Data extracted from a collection
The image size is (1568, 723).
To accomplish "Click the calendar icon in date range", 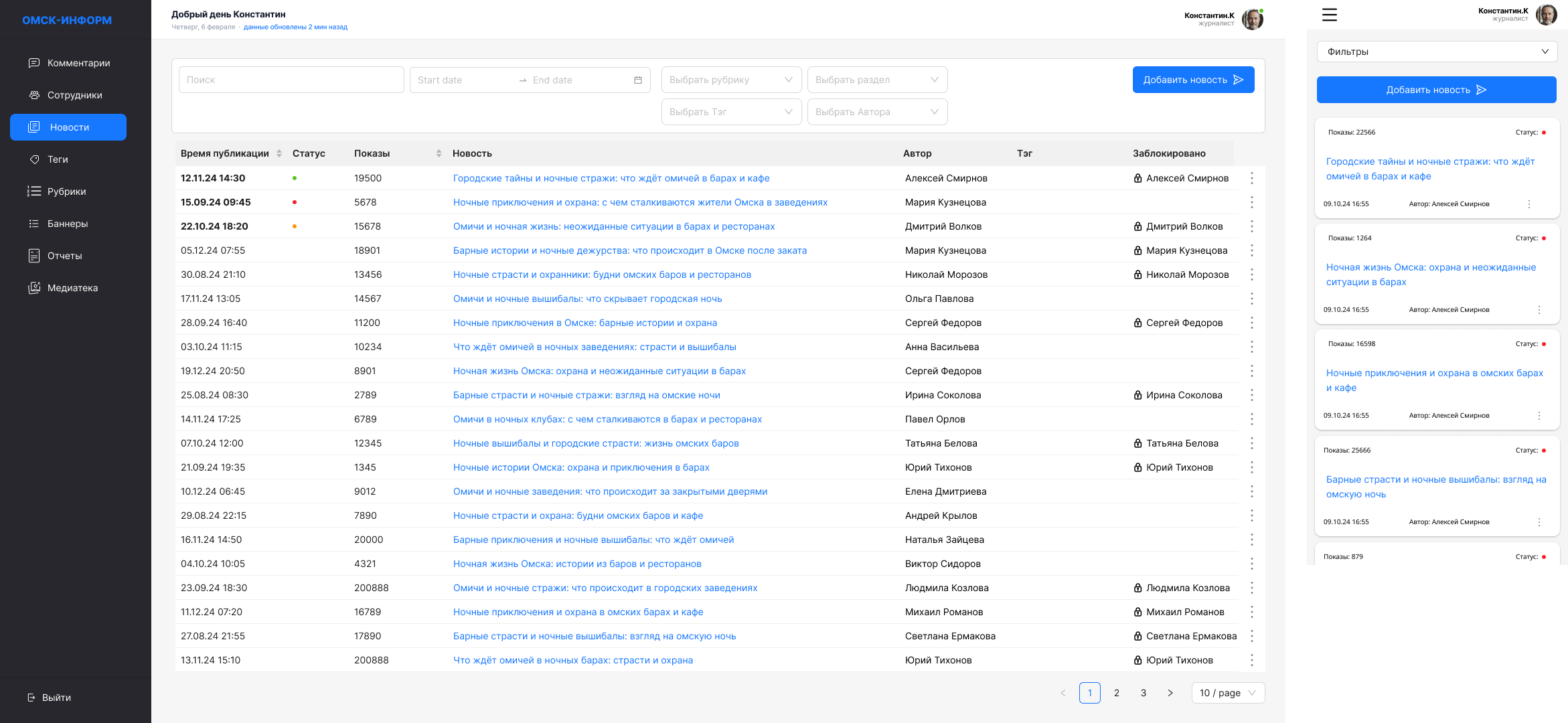I will coord(637,80).
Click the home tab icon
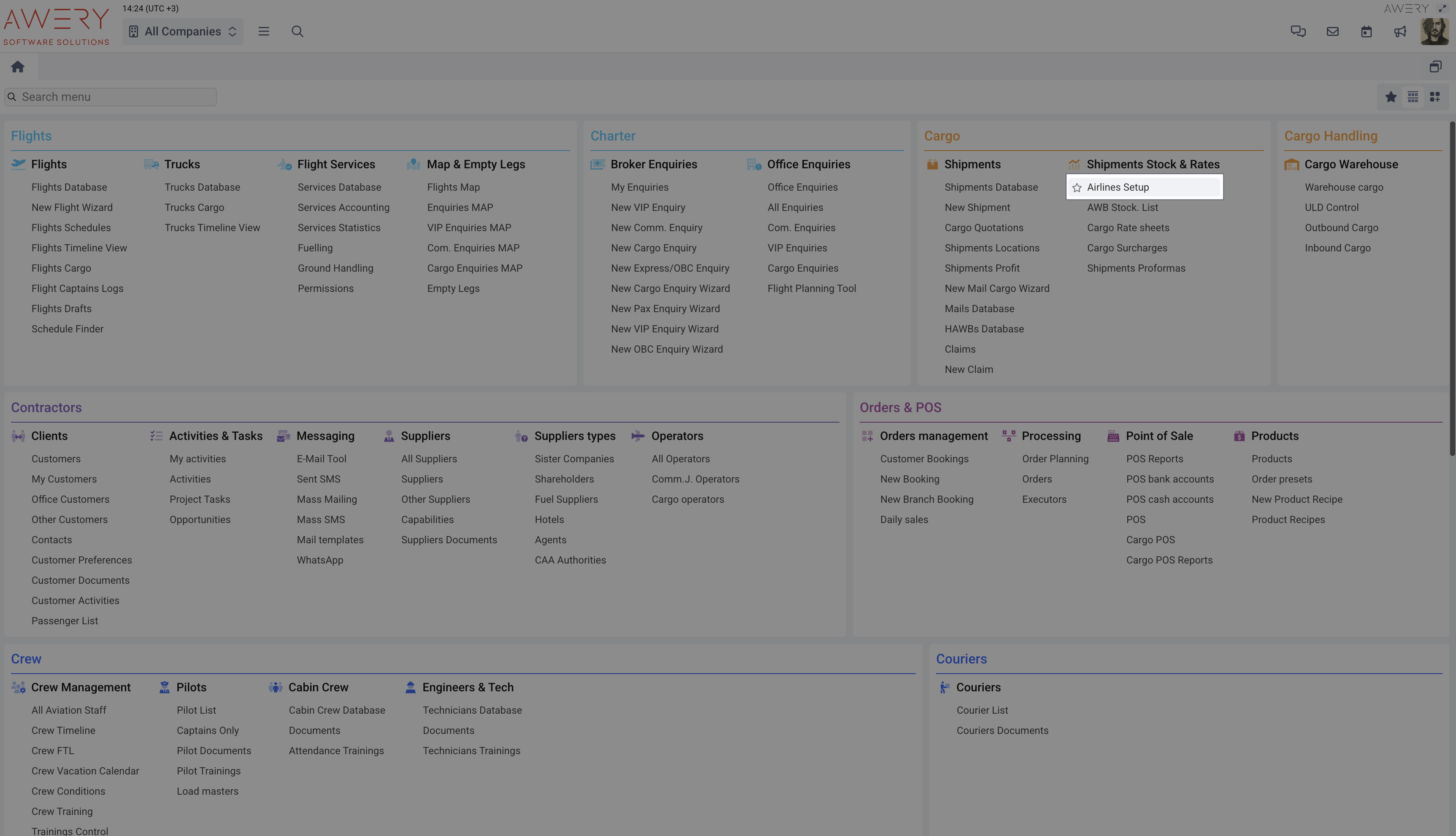This screenshot has width=1456, height=836. coord(18,67)
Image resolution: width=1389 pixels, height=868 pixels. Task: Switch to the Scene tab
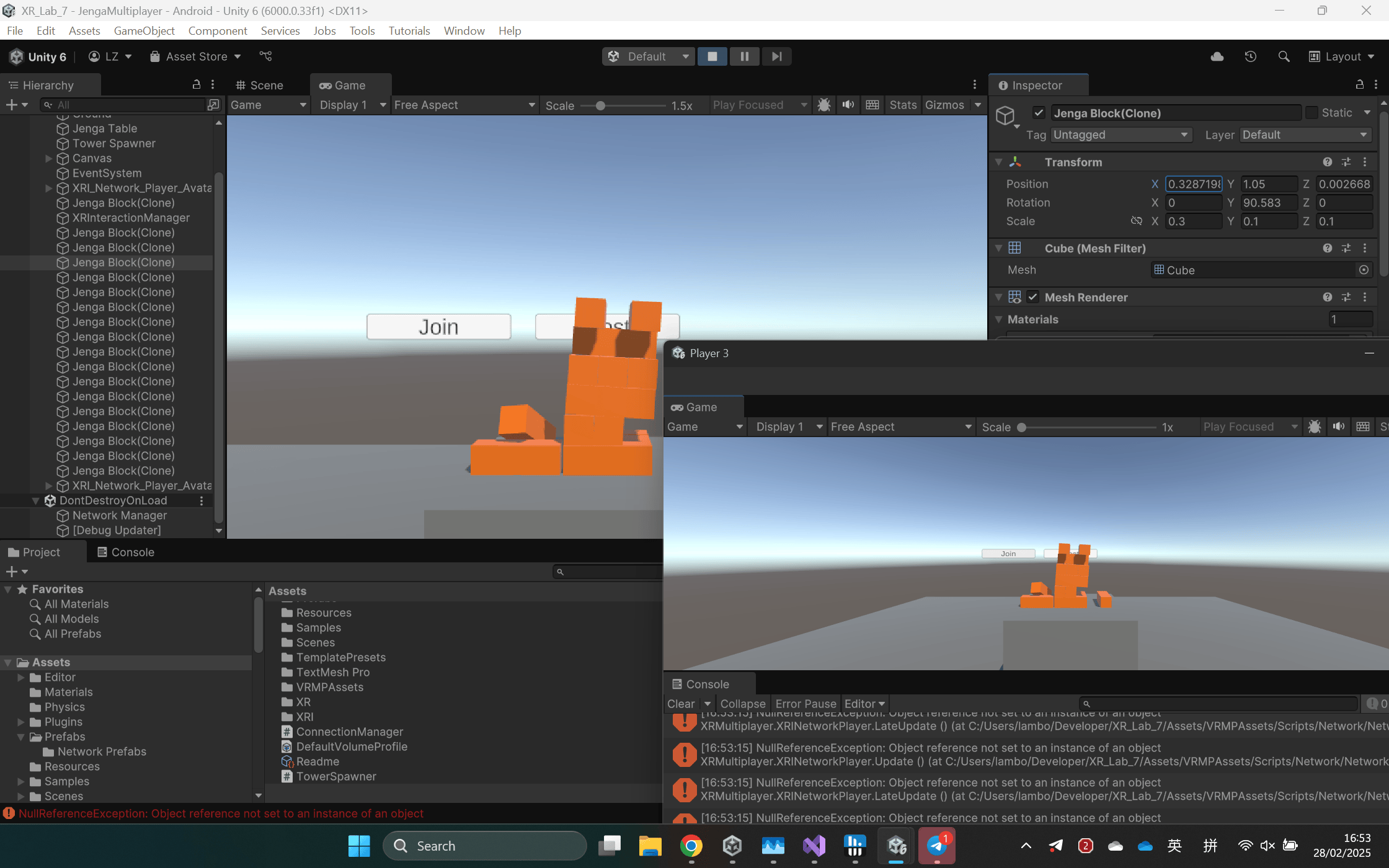(260, 85)
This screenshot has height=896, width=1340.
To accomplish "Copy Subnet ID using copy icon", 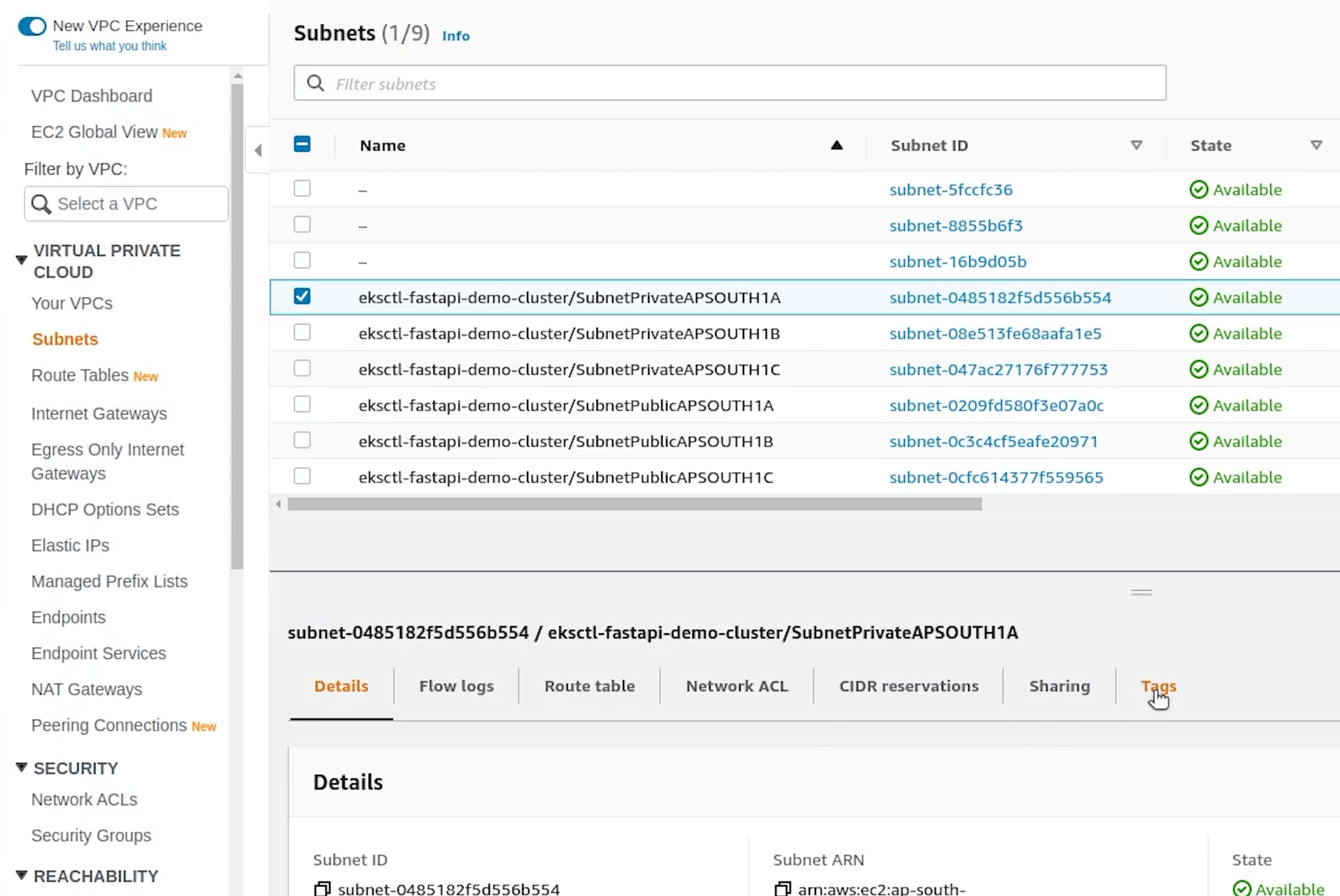I will click(322, 888).
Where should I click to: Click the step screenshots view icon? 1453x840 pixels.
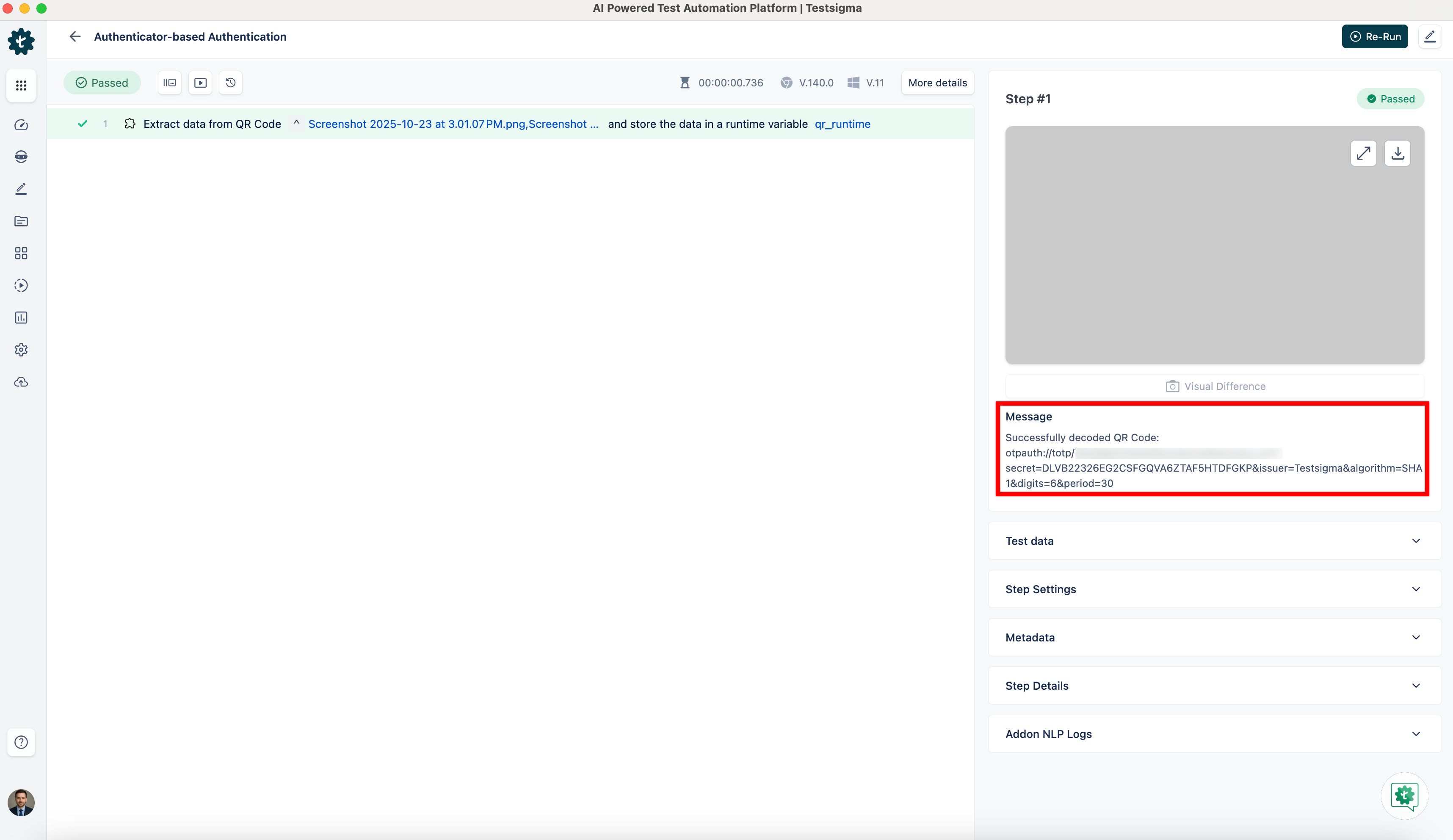[169, 83]
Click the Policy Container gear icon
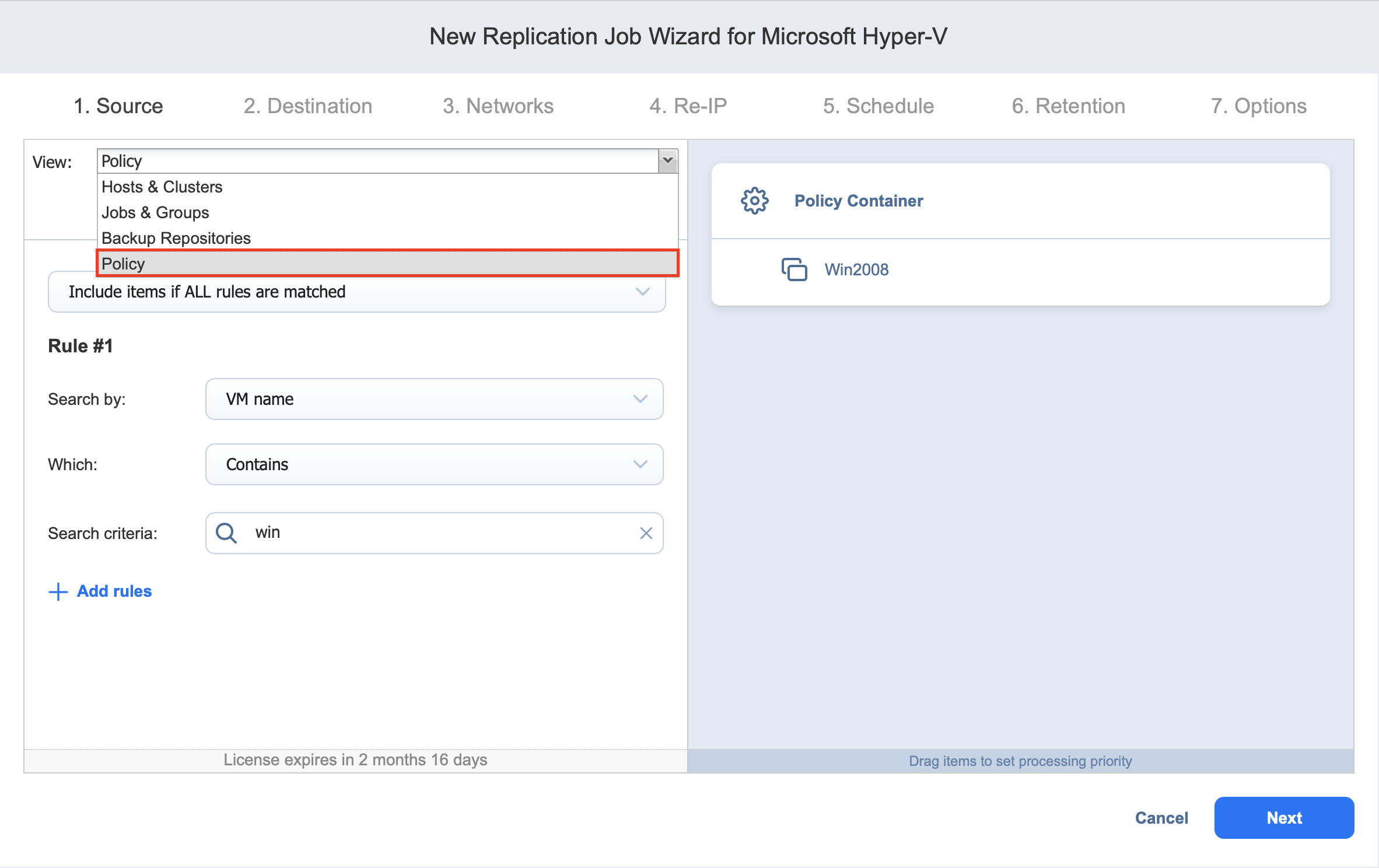This screenshot has height=868, width=1379. point(754,201)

- **What the task requires**
The answer must be an exact copy of the lines from the one with "Where should I" through the final line above, both ends included, and nothing else; pictures stay out.

- **Your response**
Where should I click to: Click the step screenshots view icon? 1453x840 pixels.
[169, 83]
Click the Policy Container gear icon
This screenshot has height=868, width=1379. point(754,201)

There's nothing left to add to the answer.